### DATA ROWS
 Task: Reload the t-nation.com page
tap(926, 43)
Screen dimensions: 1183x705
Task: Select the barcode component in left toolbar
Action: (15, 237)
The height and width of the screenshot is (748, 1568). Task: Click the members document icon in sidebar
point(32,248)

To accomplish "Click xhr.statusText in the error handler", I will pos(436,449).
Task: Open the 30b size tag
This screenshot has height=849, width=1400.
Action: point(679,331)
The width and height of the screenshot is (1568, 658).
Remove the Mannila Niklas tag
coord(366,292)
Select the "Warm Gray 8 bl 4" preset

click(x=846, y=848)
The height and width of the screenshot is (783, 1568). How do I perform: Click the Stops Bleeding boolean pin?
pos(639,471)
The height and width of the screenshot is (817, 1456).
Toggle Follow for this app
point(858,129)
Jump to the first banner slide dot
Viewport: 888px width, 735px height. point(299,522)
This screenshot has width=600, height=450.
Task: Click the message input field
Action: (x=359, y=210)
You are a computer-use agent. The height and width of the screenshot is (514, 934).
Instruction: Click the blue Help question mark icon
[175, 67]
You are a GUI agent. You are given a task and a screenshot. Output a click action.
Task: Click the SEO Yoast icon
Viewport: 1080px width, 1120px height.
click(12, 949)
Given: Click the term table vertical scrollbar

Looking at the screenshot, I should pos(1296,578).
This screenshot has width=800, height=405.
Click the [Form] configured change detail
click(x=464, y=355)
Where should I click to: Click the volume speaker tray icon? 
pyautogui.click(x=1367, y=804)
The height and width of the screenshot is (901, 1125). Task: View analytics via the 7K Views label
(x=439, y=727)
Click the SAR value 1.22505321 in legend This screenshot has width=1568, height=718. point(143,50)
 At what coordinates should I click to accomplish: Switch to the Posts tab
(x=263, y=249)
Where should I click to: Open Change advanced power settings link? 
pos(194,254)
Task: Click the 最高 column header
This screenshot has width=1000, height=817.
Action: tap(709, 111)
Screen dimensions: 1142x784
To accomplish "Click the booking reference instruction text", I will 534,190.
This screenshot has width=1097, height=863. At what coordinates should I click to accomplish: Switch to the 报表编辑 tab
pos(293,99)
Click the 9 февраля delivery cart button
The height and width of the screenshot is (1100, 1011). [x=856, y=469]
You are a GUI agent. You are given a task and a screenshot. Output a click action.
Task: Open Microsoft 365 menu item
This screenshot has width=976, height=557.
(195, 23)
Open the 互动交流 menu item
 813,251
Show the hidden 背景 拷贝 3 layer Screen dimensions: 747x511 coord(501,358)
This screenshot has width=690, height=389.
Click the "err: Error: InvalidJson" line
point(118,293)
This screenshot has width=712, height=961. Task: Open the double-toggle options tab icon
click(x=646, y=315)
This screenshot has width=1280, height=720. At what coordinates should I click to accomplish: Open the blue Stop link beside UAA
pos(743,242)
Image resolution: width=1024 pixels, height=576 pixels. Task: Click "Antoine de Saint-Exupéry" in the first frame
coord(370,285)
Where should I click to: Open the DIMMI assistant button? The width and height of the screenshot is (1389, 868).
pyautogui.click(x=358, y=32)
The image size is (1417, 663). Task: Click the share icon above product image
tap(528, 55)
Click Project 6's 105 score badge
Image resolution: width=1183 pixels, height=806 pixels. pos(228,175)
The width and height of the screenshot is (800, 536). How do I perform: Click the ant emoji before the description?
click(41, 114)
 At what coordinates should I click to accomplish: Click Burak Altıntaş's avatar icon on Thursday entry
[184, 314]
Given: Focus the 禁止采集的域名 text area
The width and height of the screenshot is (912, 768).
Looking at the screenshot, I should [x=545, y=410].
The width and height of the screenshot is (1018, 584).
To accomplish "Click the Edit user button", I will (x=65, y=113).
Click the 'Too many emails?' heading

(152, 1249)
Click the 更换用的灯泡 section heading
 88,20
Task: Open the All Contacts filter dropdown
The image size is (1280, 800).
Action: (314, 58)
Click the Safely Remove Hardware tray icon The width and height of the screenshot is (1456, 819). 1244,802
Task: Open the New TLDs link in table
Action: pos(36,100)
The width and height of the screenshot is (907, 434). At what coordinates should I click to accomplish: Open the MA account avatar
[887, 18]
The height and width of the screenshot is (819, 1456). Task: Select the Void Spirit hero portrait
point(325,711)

### JOB
Please lay out the entries between the lines holding "Click the 9 февраля delivery cart button" and "point(118,293)", inclusive, as a numbered list, leaving out any blank lines.

### RESPONSE
1. Click the 9 февраля delivery cart button
2. The height and width of the screenshot is (1100, 1011). [x=856, y=469]
3. You are a GUI agent. You are given a task and a screenshot. Output a click action.
4. Task: Open Microsoft 365 menu item
5. This screenshot has width=976, height=557.
6. (195, 23)
7. Open the 互动交流 menu item
8.  813,251
9. Show the hidden 背景 拷贝 3 layer Screen dimensions: 747x511 coord(501,358)
10. This screenshot has width=690, height=389.
11. Click the "err: Error: InvalidJson" line
12. point(118,293)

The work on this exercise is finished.